Co-functions

• Oct 2nd 2013, 06:04 AM
MiloMan
Co-functions
Hay all,

So i wen't to my Lecturer to ask him about what the -x means

in

sin (100 + x) = cos (-x)

And he just mumbles trying not to work as usual,

and then he finish's saying to just skip those questions with (-x) in it,

because once you don't have that support anymore and you have to figure out how things work and come to gether on your own,

You'll wish for that support...

Any help wil be much appreaciated
• Oct 3rd 2013, 12:06 AM
chiro
Re: Co-functions
Hey MiloMan.

Based on your question, the expression you are stating doesn't make sense. sin(x) != cos(-x) in general.

If you are trying to solve for a particular x, you can use the fact that cos(-x) = cos(x) = sin(x) which means tan(x) = 1 and x = arctan(1).
• Oct 7th 2013, 10:24 AM
HallsofIvy
Re: Co-functions
Here, you have, sin(10+ x)= cos(-x). I am puzzled about you asking "what does '-x' mean". Just as in any algebra problem, it means "negative x". If x= 20 degrees then then "-x" is "negative 20 degrees".

Now, it is true that cos(a)= sin(90- a) so that cos(-x)= sin(90- (-x))= sin(90+ x).
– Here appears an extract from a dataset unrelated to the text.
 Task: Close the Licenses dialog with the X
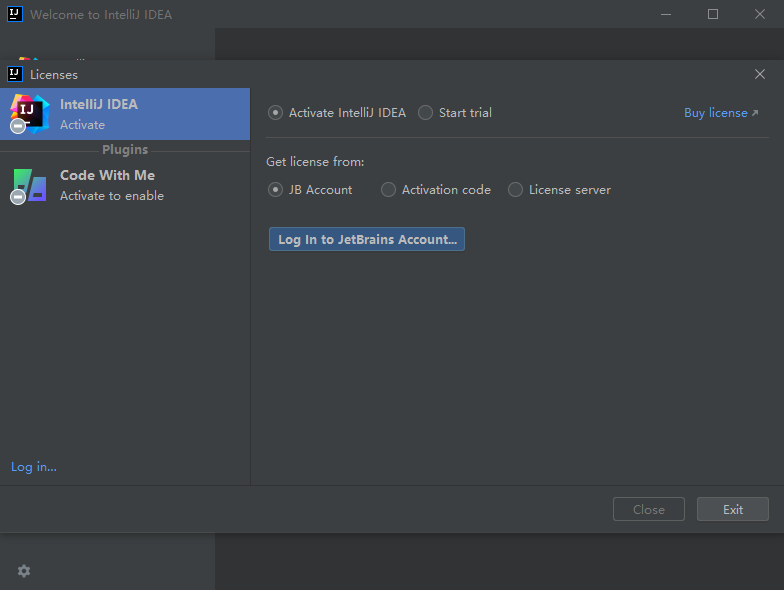pyautogui.click(x=760, y=74)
That is, the equation is the same as sin(10+ x)= sin(90+ x). Of course, that equation would be satisfied if 10+x= 90+ x but that is impossible: subtracting x from both sides it becomes 10= 90 which is certainly NOT true! But it is also true that, for any a, sin(a)= sin(180- a) so it is also possible that 10+ x= 180- (90+ x)= 90- x. Adding x to both sides and subtracting 10 from both sides, 2x= 80, x= 40 degrees.